Alice married the Rev Charles Gosselin McMahon Wilder on 23 November 1869. He was the Rector of Great Bradley in Suffolk. In 1871 they are recorded as having four servants. They had two children, Ethel Leila Wilder, born 1872 in Suffolk, who died in 1942, and Evelyn Augusta Wilder. Alice died on 9 December 1927. A third child called Mabel had died soon after her birth in July 1870.
Sporting parson
Alice’s husband is described as a ‘young sporting parson’ He apparently broke his neck hunting and left her little money. She made her home at Glencairn with Minnie (Emily). Later when aunt Julia became ‘a little vague’ and someone was needed to live with her to look after things, Alice lived at Colomberie for six months of the year. Julia Hodges and another relative each took three months with her.
After the death of her husband, Alice Wilder and her daughters seem to have spent their time visiting different members of their families. In 1881 they are with the Bentleys, in 1891 two of them with the Kernaghans, in 1901 Alice with the Cookes, Ethel at Colomberie and Evelyn in Birkenhead with two of the Kernaghan girls.
Evelyn Wilder also visited Julia at Colomberie. At the end of her visit Julia said ‘My dear, you have received a great deal of hospitality, we must give a party for you before you go home'. As she sketched out the proposed guest list Evelyn realised that only the most select people were to be asked – none of the people she would have specially liked were being considered. So she resolved to do something about it. When Aunt Julia went to place the orders for the party, Evelyn took careful note of what was ordered and where – and went round the following day and trebled the orders for everything! She then sent out all the extra invitations. As the days passed, Aunt Julia would say mildly at breakfast, ‘How very strange.
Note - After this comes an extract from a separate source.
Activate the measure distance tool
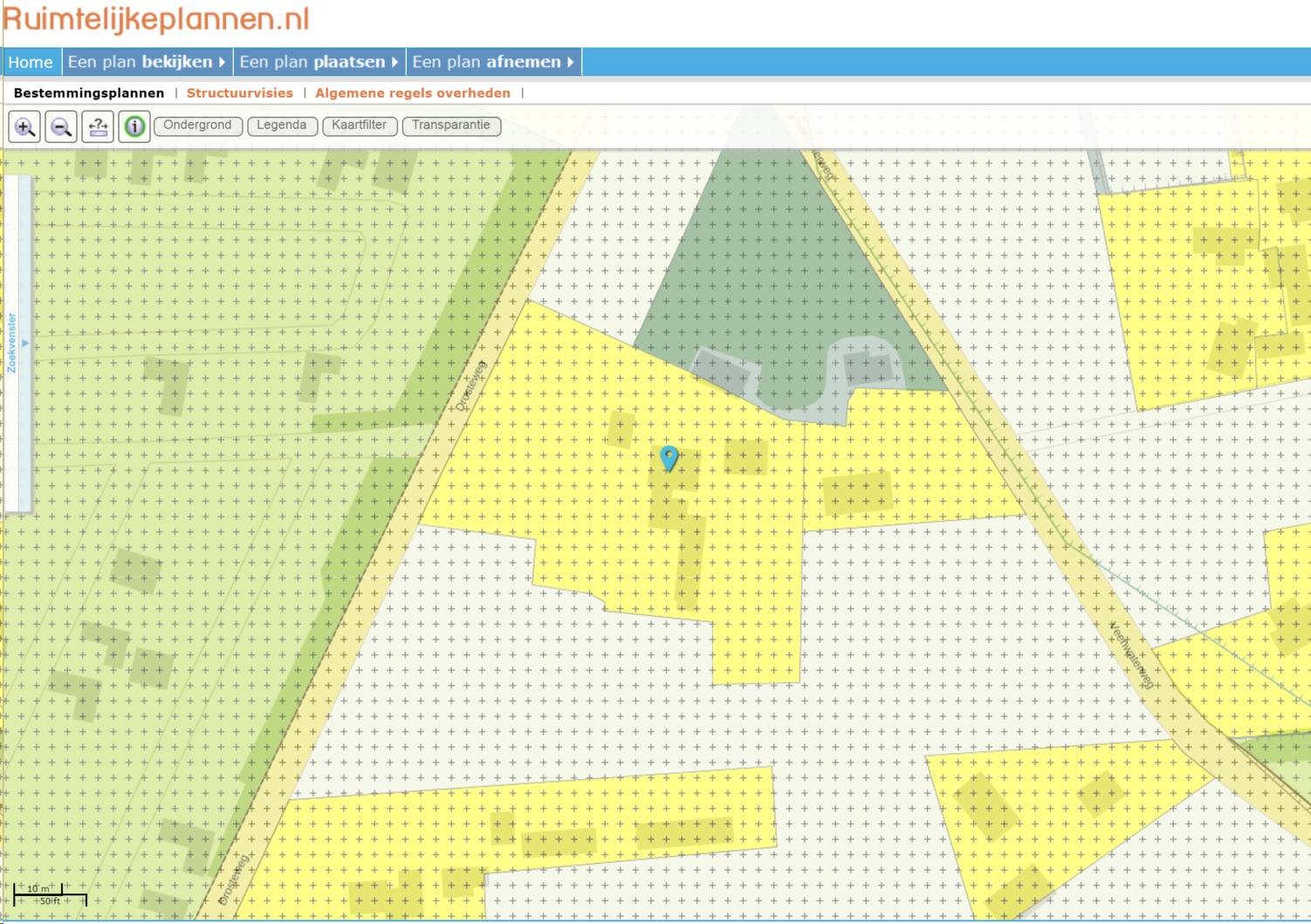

I would have thought all our replies would have been here by now, yet there are a great many more in the post this morning!’
There was a beautiful staircase at Colomberie with a minstrel’s gallery. For Aunt Julia’s parties musicians would play in the gallery, she would come down to receive the Governor and would conduct him to the drawing room on the first floor where he would receive all the other guests with her. More and more guests arrived, and the party was a great success. And when it was over the moment came for Evelyn to make a clean breast to Aunt Julia of what she had done. Aunt Julia sat quite still and didn’t speak for a while. At last she said ‘Well my dear, I must thank you for giving me the best party I have ever had.’ Evelyn felt a complete wretch but thought it was marvellous of Aunt Julia to take it like that. It shows the circles Aunt Julia normally moved in, and that Evelyn had plenty of friends in Jersey.
Earning a living
After the death of their father, Evelyn and Edith were in the difficult position of having to earn their livings in a day when a lady could only earn her living respectably by being either a governess or a companion. Evelyn was resolved to be neither. She did all sorts of jobs. Apparently the job she liked best was managing the needlework school attached to a convent in Sicily. There were many English and American visitors to Sicily, and Evelyn received people who came to see the needlework and managed all the business side of the school. She did this for several years.
Uncle Edward Hemery left the Wilders money, and Edith and Evelyn built themselves a villa in St Moritz, the Villa Roselle. Evelyn came back and worked in munitions during the First World War. She had to photograph guns destroyed in action and was able to prove by her photographs that many of them were being blown to bits by faulty British ammunition rather than by German action. Her work was important enough for her photographs to be displayed at a meeting of the Cabinet called on this subject. Far stricter controls were then brought in for armament manufacturers. She and Edith went back to St Moritz after the war. It is believed that sometime in the 1920s the villa was sold and Evelyn came back to England.
Evelyn had a morning chocolate service in jewelled Sevres porcelain, apparently painted by Boucher, which had come from Colomberie. She left it to the Cheltenham Fire Brigade for their kind help when the kitchen chimney caught fire.
Evelyn researched the family history in Jersey and also holidayed in Normandy to try to find the links there. She made many notes.